The task:
The whole of the data is to be returned without a single change.

##########

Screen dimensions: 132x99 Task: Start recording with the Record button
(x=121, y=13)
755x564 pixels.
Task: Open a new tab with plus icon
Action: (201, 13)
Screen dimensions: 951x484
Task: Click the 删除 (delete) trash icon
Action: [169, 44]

##########

Result of this exercise:
Screen dimensions: 132x99 Task: Start recording with the Record button
(x=121, y=13)
755x564 pixels.
Task: Open a new tab with plus icon
Action: (201, 13)
Screen dimensions: 951x484
Task: Click the 删除 (delete) trash icon
Action: [169, 44]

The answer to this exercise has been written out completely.